Brontekst:
De bestreden uitspraak op bezwaar
De uitspraak van de inspecteur van 13 januari 2012 op het bezwaar van belanghebbende tegen de aan hem afgegeven beschikking waarbij zijn Niet in Nederland belastbaar inkomen (hierna: NiNbi) voor het jaar 2009 is vastgesteld op € 27.155 (beschikkingnummer NiNbi: [nummer].NB.96).
Zitting
Het onderzoek ter zitting heeft plaatsgevonden op 20 juli 2012 te Roermond. Aldaar zijn verschenen en gehoord, belanghebbende en namens de inspecteur, [gemachtigden].
1. Beslissing
De rechtbank verklaart het beroep ongegrond.
2. Gronden
2.1. Belanghebbende is in december 2002 naar Frankrijk geëmigreerd en woonde daar het gehele jaar 2009. In zijn aangifte inkomstenbelasting en premie volksverzekeringen (hierna: IB) over 2009 heeft hij niet geopteerd voor behandeling als binnenlandse belastingplichtige. Belanghebbendes aanslag IB 2009 staat onherroepelijk vast.
2.2. In de uitspraak op bezwaar tegen de NiNbi-beschikking die voor het jaar 2009 is vastgesteld, is het NiNbi verlaagd naar € -/- 10. Ter specificatie van dit bedrag zijn daarin een wereldinkomen genoemd van € 23.695 en een in Nederland belastbaar loon / verzamelinkomen van € 23.705.
2.3. Belanghebbende stelt, naar de rechtbank verstaat, dat zijn inkomen in het onderhavige jaar € 17.854 bedroeg en dat gelet op het bij aanslag IB 2009 vastgestelde inkomen van € 23.706, het NiNbi vastgesteld moet worden op het verschil tussen beide bedragen, derhalve op € -/- 5.852. Voor de becijfering van het inkomen op € 17.854 gaat belanghebbende uit van zijn pensioenuitkering van € 27.155, zijn WAO-uitkering van € 23.705, in totaal € 50.860, minus de in 2009 betaalde alimentatie van € 25.525 voor zijn echtgenote van wie hij duurzaam gescheiden leeft (hierna: zijn echtgenote) en minus de in 2009 betaalde alimentatie voor zijn dochter van € 7.481.
Verder stelt belanghebbende dat de vaststelling van zijn verzamelinkomen op de NiNbi beschikking over 2009 gevolgen heeft voor een toevoeging van de Raad voor de Rechtsbijstand.

Overzicht:

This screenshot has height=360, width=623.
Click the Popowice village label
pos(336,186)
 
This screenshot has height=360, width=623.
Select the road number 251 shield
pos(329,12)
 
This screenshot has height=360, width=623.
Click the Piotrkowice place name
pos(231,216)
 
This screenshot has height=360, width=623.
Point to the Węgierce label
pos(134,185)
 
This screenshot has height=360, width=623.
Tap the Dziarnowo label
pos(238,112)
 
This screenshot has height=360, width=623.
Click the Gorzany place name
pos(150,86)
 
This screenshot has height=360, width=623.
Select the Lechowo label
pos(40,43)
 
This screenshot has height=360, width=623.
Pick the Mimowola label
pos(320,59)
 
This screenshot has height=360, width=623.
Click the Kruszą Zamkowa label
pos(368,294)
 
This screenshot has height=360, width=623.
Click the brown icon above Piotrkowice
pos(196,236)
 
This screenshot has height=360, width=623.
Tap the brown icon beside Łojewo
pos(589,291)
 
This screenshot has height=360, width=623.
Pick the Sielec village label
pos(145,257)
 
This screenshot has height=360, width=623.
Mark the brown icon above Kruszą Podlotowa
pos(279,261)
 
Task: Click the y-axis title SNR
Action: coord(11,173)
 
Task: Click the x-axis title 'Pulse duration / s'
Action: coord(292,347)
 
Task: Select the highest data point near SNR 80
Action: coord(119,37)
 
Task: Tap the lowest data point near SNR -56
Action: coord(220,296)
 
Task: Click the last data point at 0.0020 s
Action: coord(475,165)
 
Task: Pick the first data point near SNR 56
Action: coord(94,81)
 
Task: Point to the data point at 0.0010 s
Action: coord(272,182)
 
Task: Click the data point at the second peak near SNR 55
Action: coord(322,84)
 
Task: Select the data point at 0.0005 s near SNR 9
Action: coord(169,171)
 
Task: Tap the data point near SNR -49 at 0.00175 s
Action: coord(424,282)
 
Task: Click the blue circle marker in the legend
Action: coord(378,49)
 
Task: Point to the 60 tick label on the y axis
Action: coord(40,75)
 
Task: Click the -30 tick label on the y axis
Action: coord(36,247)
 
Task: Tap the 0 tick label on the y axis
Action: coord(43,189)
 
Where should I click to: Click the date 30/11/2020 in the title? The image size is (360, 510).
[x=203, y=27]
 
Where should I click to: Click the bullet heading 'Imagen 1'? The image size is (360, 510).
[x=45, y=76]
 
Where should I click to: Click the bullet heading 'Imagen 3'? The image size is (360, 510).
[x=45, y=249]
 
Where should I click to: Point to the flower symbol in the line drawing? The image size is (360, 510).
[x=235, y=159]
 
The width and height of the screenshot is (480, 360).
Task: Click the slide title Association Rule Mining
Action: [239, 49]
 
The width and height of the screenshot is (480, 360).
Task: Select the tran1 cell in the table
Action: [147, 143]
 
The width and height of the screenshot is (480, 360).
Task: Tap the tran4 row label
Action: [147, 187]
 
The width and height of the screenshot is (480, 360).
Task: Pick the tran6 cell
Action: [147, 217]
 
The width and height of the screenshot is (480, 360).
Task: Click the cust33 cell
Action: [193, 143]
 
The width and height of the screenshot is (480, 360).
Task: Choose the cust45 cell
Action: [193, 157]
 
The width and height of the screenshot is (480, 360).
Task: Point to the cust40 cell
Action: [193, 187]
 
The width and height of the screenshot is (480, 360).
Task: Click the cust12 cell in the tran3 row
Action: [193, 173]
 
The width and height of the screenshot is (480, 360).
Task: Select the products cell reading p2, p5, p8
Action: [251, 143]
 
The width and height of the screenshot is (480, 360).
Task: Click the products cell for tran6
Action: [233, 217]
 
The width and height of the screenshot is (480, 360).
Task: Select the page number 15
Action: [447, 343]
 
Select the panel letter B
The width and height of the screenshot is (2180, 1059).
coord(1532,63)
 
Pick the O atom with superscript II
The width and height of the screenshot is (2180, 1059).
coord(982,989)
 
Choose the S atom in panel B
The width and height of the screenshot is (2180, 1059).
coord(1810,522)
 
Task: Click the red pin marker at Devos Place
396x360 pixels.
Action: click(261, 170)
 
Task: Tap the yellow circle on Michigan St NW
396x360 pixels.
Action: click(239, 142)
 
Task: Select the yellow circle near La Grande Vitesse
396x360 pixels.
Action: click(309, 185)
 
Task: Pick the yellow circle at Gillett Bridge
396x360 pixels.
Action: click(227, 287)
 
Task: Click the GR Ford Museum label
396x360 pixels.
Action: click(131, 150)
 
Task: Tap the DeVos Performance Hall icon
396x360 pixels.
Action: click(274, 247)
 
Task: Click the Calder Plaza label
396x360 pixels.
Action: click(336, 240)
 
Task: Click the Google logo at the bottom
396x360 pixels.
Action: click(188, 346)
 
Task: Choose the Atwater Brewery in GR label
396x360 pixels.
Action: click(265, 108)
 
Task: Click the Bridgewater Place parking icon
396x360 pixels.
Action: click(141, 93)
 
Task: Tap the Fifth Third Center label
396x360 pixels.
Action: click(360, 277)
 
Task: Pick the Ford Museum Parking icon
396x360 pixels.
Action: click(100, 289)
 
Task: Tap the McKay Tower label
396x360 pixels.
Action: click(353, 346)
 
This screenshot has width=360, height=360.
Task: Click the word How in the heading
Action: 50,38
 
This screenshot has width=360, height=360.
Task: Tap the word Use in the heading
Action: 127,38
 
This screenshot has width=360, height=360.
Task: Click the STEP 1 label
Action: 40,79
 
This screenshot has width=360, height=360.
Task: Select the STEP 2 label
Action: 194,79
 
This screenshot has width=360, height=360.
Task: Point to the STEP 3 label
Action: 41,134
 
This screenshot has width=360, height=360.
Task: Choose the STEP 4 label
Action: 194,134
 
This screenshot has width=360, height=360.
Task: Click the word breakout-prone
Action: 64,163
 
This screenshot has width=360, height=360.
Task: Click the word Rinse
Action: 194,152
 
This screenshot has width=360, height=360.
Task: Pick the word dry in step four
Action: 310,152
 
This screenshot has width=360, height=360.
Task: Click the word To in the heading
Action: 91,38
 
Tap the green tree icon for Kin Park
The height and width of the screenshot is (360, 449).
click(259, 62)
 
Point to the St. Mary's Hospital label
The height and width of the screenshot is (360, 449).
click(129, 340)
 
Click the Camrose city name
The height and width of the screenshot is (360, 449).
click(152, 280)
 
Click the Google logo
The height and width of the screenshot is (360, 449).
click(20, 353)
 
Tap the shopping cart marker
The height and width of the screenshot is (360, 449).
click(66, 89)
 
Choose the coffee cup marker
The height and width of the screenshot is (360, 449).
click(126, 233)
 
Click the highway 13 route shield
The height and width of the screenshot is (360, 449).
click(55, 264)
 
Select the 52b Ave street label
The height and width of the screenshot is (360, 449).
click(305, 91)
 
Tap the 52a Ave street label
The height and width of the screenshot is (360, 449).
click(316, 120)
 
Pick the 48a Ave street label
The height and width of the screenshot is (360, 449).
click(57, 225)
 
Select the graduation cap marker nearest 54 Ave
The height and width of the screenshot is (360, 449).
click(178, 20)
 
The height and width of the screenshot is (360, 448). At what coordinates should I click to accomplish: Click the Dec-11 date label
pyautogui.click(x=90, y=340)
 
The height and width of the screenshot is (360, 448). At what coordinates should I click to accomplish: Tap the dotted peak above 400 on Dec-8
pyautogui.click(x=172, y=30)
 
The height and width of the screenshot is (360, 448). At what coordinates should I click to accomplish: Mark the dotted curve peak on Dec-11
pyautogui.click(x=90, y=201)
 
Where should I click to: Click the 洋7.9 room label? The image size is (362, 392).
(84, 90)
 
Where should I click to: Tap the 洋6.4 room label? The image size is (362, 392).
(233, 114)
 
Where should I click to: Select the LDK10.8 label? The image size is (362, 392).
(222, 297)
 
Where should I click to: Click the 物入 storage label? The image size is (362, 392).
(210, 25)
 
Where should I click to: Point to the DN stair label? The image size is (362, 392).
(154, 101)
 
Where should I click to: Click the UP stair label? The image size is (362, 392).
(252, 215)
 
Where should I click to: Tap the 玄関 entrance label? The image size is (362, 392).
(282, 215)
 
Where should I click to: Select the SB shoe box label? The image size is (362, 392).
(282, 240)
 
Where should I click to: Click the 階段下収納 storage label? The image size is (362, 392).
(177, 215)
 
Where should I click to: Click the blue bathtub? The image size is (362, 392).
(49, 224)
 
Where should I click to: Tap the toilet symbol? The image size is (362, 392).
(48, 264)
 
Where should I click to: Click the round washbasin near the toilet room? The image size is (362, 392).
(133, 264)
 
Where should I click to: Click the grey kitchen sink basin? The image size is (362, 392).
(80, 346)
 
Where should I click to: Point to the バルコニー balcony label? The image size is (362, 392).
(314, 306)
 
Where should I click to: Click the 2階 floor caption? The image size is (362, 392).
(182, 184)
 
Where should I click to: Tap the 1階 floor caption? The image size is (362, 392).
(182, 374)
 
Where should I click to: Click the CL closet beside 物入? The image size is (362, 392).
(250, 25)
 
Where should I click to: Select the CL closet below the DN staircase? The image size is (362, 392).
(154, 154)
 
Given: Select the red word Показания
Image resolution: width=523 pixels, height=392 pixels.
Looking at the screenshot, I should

Opdracht: Leg uit waarom belanghebbende volgens de brontekst vindt dat zijn NiNbi voor 2009 op € -/- 5.852 moet worden vastgesteld, en hoe hij aan zijn inkomen van € 17.854 komt.

Antwoord: Belanghebbende stelt dat zijn inkomen in 2009 € 17.854 bedroeg. Het NiNbi moet volgens hem het verschil zijn tussen dat bedrag en het bij de aanslag IB 2009 vastgestelde inkomen van € 23.706, dus € -/- 5.852. Zijn inkomen berekent hij door zijn pensioenuitkering van € 27.155 en zijn WAO-uitkering van € 23.705 op te tellen tot € 50.860. Daarvan trekt hij de in 2009 betaalde alimentatie af: € 25.525 voor zijn echtgenote en € 7.481 voor zijn dochter.